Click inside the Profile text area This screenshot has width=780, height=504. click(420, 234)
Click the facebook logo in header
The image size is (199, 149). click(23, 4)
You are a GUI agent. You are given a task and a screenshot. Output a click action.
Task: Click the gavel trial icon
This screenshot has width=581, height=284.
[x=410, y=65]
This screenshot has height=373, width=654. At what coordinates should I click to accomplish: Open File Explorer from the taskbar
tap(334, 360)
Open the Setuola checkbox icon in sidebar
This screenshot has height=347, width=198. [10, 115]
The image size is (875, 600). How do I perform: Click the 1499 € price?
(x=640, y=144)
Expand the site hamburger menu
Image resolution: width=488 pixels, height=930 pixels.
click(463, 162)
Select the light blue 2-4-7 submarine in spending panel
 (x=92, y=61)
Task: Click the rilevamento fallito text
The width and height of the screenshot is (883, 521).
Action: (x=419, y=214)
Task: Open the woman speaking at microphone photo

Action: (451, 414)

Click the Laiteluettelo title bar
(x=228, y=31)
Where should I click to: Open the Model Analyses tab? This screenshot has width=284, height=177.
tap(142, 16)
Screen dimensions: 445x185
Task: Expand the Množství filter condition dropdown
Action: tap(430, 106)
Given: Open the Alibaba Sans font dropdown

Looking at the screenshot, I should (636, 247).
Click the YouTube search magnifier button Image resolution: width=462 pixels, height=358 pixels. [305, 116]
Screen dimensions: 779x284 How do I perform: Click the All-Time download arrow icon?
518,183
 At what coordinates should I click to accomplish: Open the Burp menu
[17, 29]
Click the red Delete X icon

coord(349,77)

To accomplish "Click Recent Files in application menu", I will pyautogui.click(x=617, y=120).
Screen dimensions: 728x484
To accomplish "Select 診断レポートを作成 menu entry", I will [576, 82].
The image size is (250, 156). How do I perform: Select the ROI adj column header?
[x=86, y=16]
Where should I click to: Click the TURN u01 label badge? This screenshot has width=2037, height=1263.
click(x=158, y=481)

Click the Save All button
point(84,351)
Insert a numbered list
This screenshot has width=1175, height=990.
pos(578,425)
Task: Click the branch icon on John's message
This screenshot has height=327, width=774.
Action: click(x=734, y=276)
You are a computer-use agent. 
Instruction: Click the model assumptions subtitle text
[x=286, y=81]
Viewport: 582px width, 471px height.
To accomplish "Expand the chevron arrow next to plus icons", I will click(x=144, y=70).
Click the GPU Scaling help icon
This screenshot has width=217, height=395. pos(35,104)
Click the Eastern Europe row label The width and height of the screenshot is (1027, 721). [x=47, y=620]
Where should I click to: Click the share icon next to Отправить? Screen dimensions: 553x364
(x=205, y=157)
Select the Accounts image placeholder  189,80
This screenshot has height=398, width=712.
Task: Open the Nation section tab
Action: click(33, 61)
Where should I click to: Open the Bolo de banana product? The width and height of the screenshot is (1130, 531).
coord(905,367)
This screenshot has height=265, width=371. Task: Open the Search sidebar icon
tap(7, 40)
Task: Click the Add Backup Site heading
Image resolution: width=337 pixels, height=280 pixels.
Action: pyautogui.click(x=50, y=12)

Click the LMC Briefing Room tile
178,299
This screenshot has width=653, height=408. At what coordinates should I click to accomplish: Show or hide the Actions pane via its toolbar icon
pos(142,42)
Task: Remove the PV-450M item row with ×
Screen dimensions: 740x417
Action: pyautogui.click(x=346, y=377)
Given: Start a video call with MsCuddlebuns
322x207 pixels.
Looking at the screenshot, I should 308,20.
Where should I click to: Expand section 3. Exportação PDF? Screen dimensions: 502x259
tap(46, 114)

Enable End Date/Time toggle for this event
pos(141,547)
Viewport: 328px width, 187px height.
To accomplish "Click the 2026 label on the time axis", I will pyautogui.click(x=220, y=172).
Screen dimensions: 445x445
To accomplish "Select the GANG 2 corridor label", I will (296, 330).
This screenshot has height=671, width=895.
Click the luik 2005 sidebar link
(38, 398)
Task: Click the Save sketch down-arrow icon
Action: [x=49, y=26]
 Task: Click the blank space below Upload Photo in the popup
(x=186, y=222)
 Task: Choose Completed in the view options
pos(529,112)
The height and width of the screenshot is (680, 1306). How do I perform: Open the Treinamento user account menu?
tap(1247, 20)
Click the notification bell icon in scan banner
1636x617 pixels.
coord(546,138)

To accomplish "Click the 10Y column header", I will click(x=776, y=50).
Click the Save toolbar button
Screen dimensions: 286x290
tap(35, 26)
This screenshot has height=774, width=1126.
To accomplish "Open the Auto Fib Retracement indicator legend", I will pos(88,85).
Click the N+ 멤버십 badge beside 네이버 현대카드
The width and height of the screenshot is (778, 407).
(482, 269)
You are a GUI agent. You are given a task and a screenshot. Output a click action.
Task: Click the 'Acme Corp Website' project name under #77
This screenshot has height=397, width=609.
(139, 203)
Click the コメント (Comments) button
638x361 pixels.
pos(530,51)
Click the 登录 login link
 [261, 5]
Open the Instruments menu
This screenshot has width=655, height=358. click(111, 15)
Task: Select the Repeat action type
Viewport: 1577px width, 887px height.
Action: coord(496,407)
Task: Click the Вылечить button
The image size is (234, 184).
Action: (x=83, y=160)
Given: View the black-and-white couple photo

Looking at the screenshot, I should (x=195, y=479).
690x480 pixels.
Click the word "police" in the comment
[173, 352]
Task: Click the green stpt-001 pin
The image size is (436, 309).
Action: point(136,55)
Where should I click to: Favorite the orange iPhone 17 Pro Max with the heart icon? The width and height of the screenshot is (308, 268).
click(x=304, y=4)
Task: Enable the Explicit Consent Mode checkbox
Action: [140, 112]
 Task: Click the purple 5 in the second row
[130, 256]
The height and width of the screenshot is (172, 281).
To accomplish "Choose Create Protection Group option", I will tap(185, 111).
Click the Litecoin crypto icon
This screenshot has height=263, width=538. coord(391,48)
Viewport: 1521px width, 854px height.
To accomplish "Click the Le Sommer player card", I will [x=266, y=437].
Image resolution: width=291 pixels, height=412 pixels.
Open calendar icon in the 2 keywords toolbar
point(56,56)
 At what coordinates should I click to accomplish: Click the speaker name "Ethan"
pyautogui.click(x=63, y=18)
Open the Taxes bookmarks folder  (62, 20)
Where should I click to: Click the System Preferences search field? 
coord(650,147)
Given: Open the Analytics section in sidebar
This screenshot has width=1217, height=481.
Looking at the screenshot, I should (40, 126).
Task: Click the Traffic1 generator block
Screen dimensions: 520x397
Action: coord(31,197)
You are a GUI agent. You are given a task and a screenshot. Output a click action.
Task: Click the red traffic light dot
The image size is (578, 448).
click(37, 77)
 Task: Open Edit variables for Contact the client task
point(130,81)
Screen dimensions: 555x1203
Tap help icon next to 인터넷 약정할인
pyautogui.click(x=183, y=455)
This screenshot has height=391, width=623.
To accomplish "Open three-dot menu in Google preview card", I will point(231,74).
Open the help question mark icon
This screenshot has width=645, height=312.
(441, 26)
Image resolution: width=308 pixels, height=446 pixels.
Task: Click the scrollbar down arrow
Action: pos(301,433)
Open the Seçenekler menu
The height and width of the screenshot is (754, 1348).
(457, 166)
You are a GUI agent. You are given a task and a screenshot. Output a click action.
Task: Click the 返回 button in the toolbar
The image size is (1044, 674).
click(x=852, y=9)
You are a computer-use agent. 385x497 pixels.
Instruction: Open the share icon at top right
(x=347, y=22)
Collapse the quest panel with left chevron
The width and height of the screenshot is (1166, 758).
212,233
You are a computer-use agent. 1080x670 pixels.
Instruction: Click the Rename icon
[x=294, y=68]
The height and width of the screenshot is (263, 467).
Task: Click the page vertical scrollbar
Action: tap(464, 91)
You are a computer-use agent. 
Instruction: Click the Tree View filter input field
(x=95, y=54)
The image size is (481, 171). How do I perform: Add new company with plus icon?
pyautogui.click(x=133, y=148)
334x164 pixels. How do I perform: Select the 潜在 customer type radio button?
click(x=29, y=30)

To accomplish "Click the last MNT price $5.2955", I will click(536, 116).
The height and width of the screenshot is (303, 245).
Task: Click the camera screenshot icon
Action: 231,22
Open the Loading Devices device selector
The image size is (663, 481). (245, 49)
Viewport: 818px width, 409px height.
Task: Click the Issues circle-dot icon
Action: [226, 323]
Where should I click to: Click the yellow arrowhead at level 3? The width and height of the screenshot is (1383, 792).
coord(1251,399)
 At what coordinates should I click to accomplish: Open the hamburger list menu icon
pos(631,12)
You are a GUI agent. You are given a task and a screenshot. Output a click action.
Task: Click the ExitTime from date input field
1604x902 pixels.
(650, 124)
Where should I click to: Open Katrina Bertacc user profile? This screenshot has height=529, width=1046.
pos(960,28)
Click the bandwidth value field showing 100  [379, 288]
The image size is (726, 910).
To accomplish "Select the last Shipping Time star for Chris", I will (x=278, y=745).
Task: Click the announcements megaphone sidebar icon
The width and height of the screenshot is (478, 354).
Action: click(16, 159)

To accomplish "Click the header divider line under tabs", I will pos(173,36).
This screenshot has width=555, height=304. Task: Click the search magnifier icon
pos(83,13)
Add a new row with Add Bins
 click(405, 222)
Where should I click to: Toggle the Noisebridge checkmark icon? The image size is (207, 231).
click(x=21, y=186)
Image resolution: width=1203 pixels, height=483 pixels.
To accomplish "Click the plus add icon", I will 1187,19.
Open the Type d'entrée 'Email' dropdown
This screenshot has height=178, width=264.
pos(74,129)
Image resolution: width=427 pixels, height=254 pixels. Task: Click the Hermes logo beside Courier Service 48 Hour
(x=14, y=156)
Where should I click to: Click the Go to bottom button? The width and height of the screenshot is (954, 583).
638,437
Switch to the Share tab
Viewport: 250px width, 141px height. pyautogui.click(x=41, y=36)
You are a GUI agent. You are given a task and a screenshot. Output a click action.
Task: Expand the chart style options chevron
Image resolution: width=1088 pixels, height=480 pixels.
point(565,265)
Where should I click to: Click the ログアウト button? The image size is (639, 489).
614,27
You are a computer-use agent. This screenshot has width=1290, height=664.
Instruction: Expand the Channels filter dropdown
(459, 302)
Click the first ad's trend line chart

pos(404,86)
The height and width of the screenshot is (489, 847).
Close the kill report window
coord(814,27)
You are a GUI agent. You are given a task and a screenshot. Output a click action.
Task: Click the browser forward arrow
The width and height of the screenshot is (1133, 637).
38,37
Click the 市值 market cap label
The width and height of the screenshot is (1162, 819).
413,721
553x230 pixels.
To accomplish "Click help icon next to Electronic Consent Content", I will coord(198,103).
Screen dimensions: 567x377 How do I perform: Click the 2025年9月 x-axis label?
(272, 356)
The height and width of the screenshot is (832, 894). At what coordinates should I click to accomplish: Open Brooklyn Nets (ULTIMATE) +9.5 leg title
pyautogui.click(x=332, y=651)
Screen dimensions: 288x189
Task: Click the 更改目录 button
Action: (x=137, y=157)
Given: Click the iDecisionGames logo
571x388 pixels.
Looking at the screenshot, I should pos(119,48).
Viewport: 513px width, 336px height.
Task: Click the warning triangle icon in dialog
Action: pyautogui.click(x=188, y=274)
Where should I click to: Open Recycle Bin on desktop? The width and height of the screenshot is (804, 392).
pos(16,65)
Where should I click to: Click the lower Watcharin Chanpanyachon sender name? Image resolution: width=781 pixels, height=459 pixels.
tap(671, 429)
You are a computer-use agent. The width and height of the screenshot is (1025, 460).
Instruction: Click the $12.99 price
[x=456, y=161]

- - -

EXERCISE GOAL:
Copy exactly the lines from the top of the entries through the line with "Task: Click the rilevamento fallito text" in it, please, keeping both ends and adding nothing.

OUTPUT OF THE EXERCISE:
Click inside the Profile text area This screenshot has width=780, height=504. click(420, 234)
Click the facebook logo in header
The image size is (199, 149). click(23, 4)
You are a GUI agent. You are given a task and a screenshot. Output a click action.
Task: Click the gavel trial icon
This screenshot has width=581, height=284.
[x=410, y=65]
This screenshot has height=373, width=654. At what coordinates should I click to accomplish: Open File Explorer from the taskbar
tap(334, 360)
Open the Setuola checkbox icon in sidebar
This screenshot has height=347, width=198. [10, 115]
The image size is (875, 600). How do I perform: Click the 1499 € price?
(x=640, y=144)
Expand the site hamburger menu
Image resolution: width=488 pixels, height=930 pixels.
click(463, 162)
Select the light blue 2-4-7 submarine in spending panel
 (x=92, y=61)
Task: Click the rilevamento fallito text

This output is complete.